Do you remember how (for many years in a row) the project
IE7-JS (by Dean Edwards ) was known, aimed at pulling Internet Explorer 6 (and then Internet Explorer 7) up to the level of modern browsers?
Now another developer has developed this idea. Recently, such CSS3 properties have appeared, which are supported by only one modern engine (for example, WebKit), or even do not support one (because all engines require their prefixes for this property:
“-moz-”, “-ms- ", " -O- ", " -webkit- "- otherwise they do not work). All browsers need crutches (more or less solid) to support CSS3.
The
eCSStender library
(by Aaron Gustafson) claims to be the basis of just such a crutch.

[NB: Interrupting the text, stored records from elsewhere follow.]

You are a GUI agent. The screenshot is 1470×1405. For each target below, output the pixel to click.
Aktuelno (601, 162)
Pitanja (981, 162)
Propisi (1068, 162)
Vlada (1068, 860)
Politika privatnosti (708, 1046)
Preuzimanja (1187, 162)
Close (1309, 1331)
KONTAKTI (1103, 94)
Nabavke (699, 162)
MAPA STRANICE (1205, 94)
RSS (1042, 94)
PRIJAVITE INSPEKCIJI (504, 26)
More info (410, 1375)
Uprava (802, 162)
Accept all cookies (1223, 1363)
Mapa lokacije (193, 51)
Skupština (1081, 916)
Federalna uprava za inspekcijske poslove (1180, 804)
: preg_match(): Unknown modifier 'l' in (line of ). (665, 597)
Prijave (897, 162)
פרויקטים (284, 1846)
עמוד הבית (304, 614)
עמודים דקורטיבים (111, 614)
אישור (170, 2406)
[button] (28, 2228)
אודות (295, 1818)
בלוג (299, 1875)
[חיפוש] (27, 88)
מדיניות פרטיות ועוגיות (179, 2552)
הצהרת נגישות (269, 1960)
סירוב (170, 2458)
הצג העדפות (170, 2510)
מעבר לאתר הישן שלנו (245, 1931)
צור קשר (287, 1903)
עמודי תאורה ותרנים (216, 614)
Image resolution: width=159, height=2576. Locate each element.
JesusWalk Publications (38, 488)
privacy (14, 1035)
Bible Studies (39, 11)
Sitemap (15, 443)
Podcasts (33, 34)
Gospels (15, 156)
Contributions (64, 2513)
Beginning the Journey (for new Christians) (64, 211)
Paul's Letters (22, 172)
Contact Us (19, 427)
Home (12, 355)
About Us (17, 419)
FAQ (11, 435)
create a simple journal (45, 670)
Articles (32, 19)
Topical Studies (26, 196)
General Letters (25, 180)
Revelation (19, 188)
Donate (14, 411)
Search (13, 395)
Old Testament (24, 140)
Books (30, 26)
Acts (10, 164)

I say “fundamentals”, because by itself it provides only a small (≈20 Kb JS) platform dealing with the analysis of
CSS styles — and specific
CSS properties should be dealt with (working on top of it) separate
extensions written in accordance
with the documentation. . Now there are already half a dozen extensions, half of which are crutches for IE.
')
On trial, I drove through the eCSStender website
Firefox 4 Beta 2 Build 1 browser
(this is not the final second beta, but close to that) and felt noticeable brakes for tens of seconds, even though the new cool JägerMonkey engine. Probably, all this is because four of the six extensions are thrust into the main
javascript of this site .
Your impressions, however, may differ from mine.